What is the difference between `log_action` and `get_action` and when to use them?

aviskarkc10 · July 27, 2021, 7:16am

What is the difference between the two functions log_action and get_action, and when should you use them?

Also how do you calculate the value of reward to pass to the log_returns function if you are using log_action since it doesn’t return the action that the RL Agent took?

kai · July 28, 2021, 9:02am

Hi @aviskarkc10,

these two functions are used in external environments, e.g. environments that pull actions from the agent. Because of this, it is important that the environment can provide the agent with information about actions that have been taken that not necessarily come from the agent. Say you have a control environment where you have to take an action every 100ms - if action inference takes longer, the environment might make several steps without querying the agent. In that case you would still want to inform the agent about the actions you have taken.

log_action is used to record these off-policy actions. get_action returns (and logs) the current on-policy action to execute in the environment.

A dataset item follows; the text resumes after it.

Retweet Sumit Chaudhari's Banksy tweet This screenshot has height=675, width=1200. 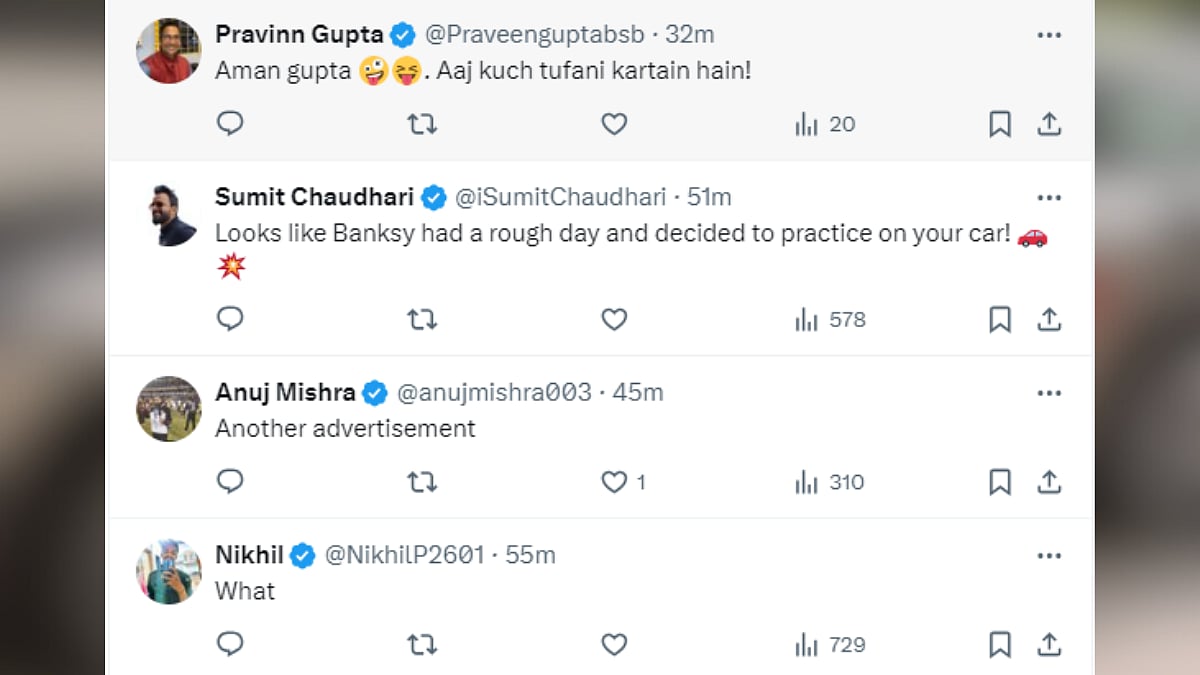[x=422, y=319]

The reward comes from the environment - and since you pass the off-policy action to log_action you know it already and usually did an environment step before.

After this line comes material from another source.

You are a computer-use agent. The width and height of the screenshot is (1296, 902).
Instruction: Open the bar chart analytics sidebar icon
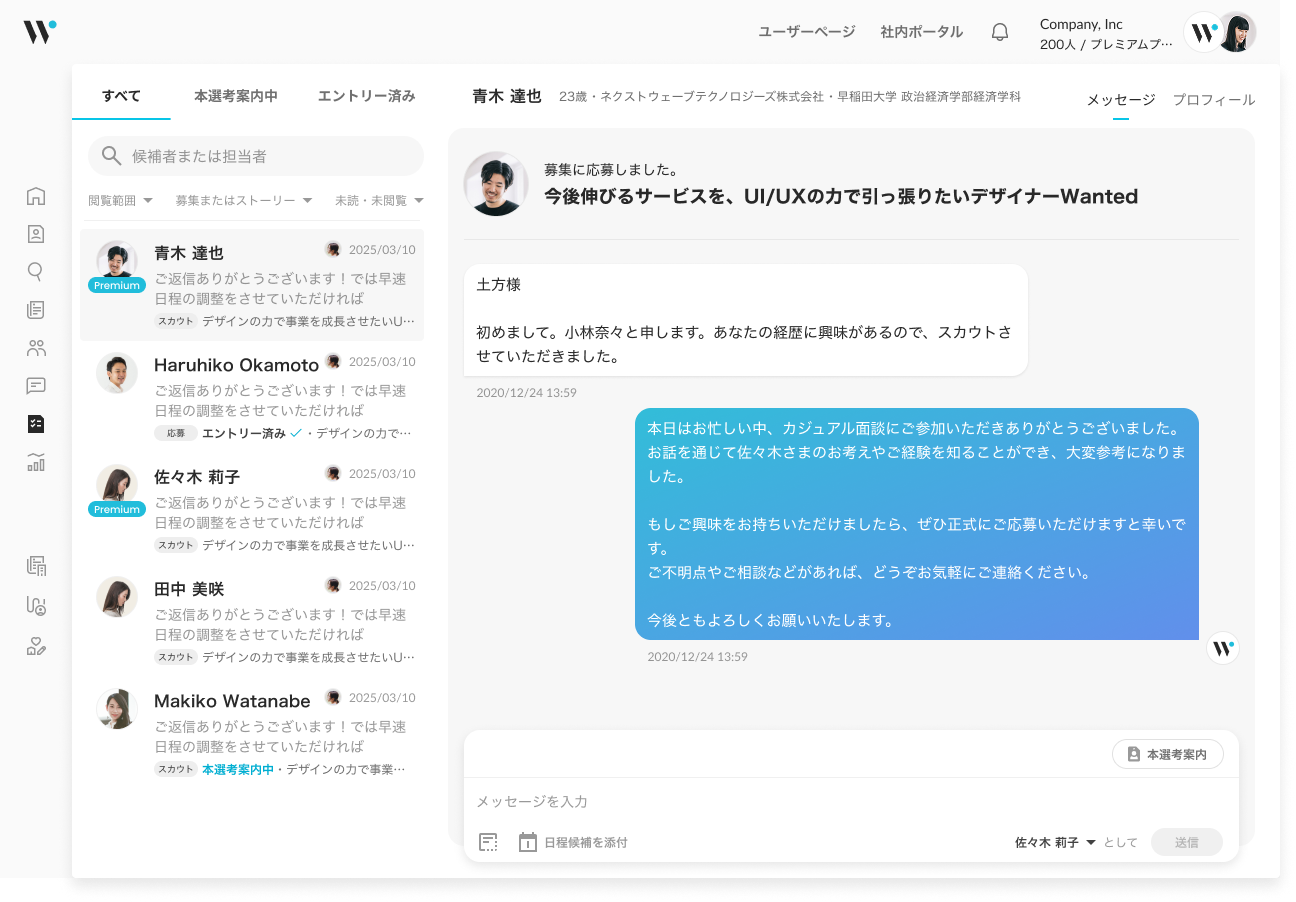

aviskarkc10 · July 28, 2021, 10:29am

Hi @kai,

Thanks for the information.

So this is really a use-case specific question. Consider a RL Agent that learns by imitating the actions of a user/human. So we would:

1. start an episode
2. call `log_action`, log an action based on the action of the user
3. call `log_returns`, log the reward
4. end the episode

Now I am stuck on the third step on how I would calculate the reward to be passed in the log_returns function.

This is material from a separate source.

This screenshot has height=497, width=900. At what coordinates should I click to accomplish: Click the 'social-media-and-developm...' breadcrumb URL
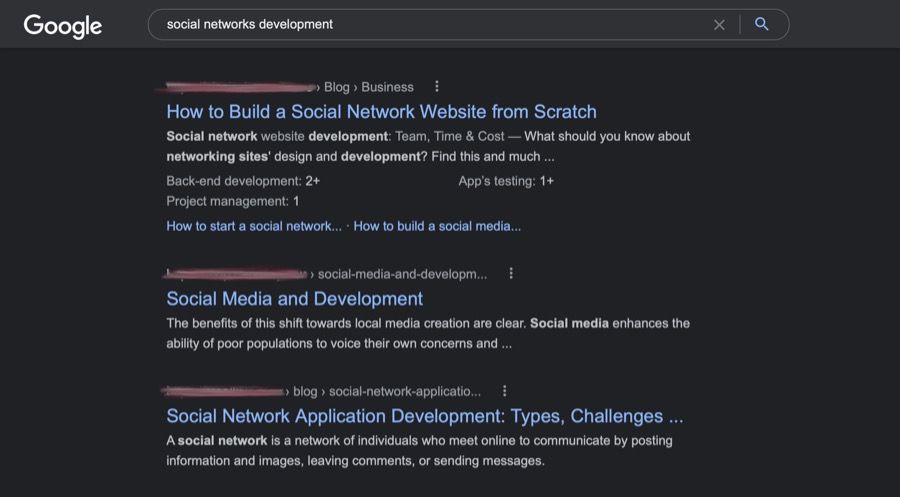pos(402,274)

kai · July 28, 2021, 11:14am

The action of the user has to passed into the environment at some point. This usually uses a custom step function that calculates the reward.

If you can share parts of your code (specifically the control code and the environment), we might be able to help you better understand this.

aviskarkc10 · July 28, 2021, 11:43am

So out log_action function would call the step function that is in our Agent definition?

Here is what I have right now:

# this is the server file
# Define the RL Agent

class RLAgent(gym.env):
   def __init__(**kwargs):
       # initialize the agent

So based on what you are saying, I would add the step function also in the Agent definition that would calculate the reward and our log_action function calls this step function?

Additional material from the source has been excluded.